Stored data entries
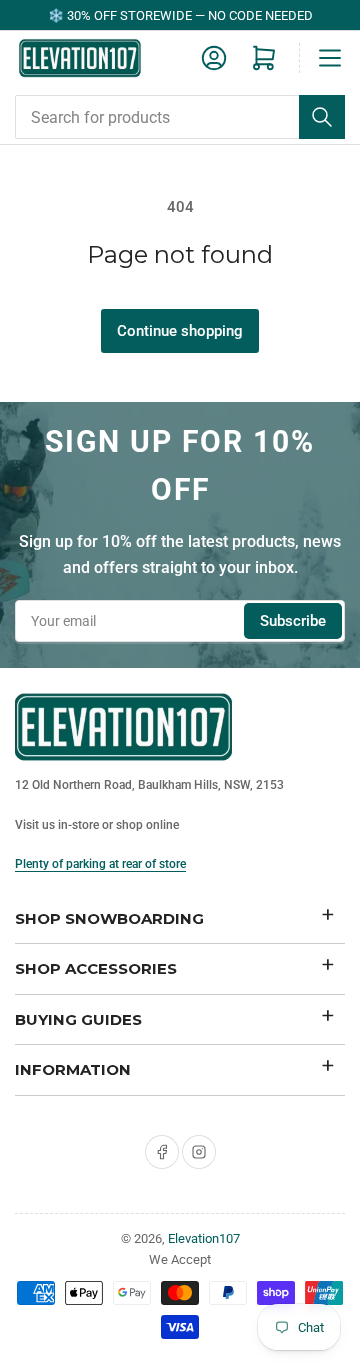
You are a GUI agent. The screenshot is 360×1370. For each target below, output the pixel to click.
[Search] (322, 117)
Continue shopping (180, 331)
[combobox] (180, 117)
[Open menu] (330, 58)
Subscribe (293, 621)
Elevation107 (204, 1238)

→ **How to complete this task**:
Excluding the pictures, restate the records above word for word.

→ **Solution to the problem**:
You are a GUI agent. The screenshot is 360×1370. For each target below, output the pixel to click.
[Search] (322, 117)
Continue shopping (180, 331)
[combobox] (180, 117)
[Open menu] (330, 58)
Subscribe (293, 621)
Elevation107 (204, 1238)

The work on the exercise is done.